Johnson Controls’ Batteries Power Ford’s Fusion Auto Start-Stop VehicleJanuary 14, 2013 by Jeff Shepard
Johnson Controls, Inc. is providing its advanced Absorbent Glass Mat (AGM) battery technology to power Ford Motor Company's 2013 Fusion Auto Start-Stop vehicle. AGM batteries are a proven advanced energy storage solution for Start-Stop vehicles in Europe, where Johnson Controls has manufactured more than 18 million since 2001 and now produces more than 4.5 million annually.
According to recent consumer research commissioned by Johnson Controls, 90 percent of the Start-Stop vehicle owners in Europe say they are very satisfied with the technology and are likely to purchase such a vehicle again. Johnson Controls is now supplying the same AGM technology here in the U.S. with batteries that are being manufactured out of its facilities in St. Joseph, Mo. and Toledo, Ohio.

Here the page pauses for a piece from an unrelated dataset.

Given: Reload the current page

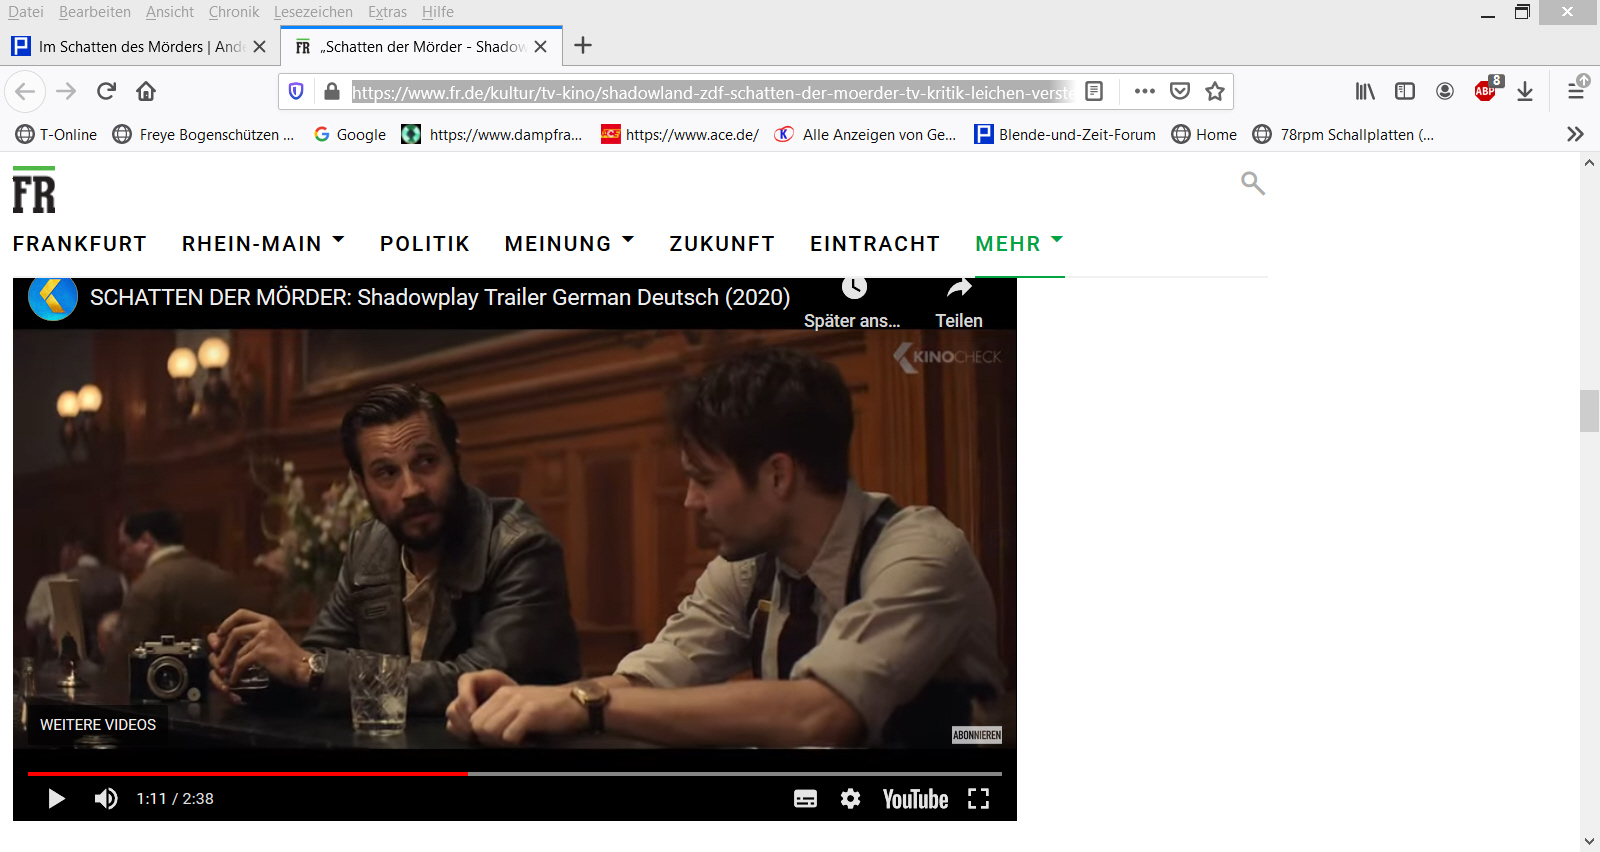Looking at the screenshot, I should (106, 92).
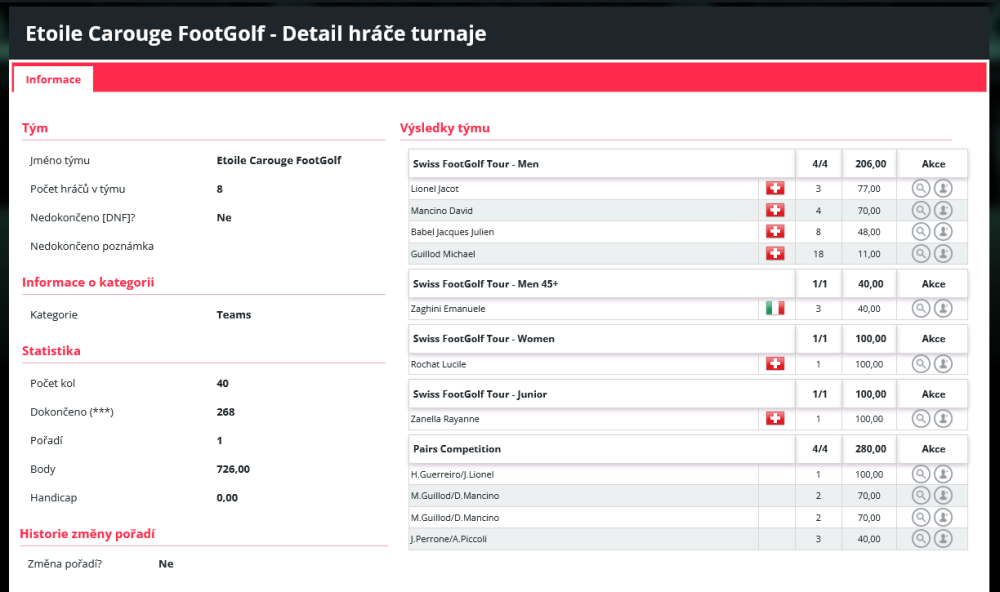Viewport: 1000px width, 592px height.
Task: Click magnifier icon for Rochat Lucile
Action: (x=921, y=364)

"AGM technology is ideal for Start-Stop applications because it is better equipped than traditional batteries to support electrical loads while the engine is off, and power deep cycling associated with frequent starts and stops," said Ray Shemanski , vice president and general manager of the Original Equipment Group for Johnson Controls Power Solutions. "AGM batteries help our customers improve fuel efficiency and environmental performance while consumers see immediate economic benefits."
AGM batteries used in a Start-Stop system help reduce fuel consumption as the engine shuts off when the vehicle comes to a stop in traffic or at a red light. The battery restarts the engine when the driver's foot releases the brake pedal or engages the clutch.
According to the company's research, 97 percent of U.S. consumers say they are ready for Start-Stop vehicles, which are rapidly becoming an industry staple in Europe. Ford is one of the first automakers to offer it in this country.
Johnson Controls estimates the global Start-Stop market for new vehicles could reach 35 million annually by 2017. The company is investing $140 million to grow AGM manufacturing capacity to 6 million in the United States at its facilities in St. Joseph, Mo. and Toledo, Ohio.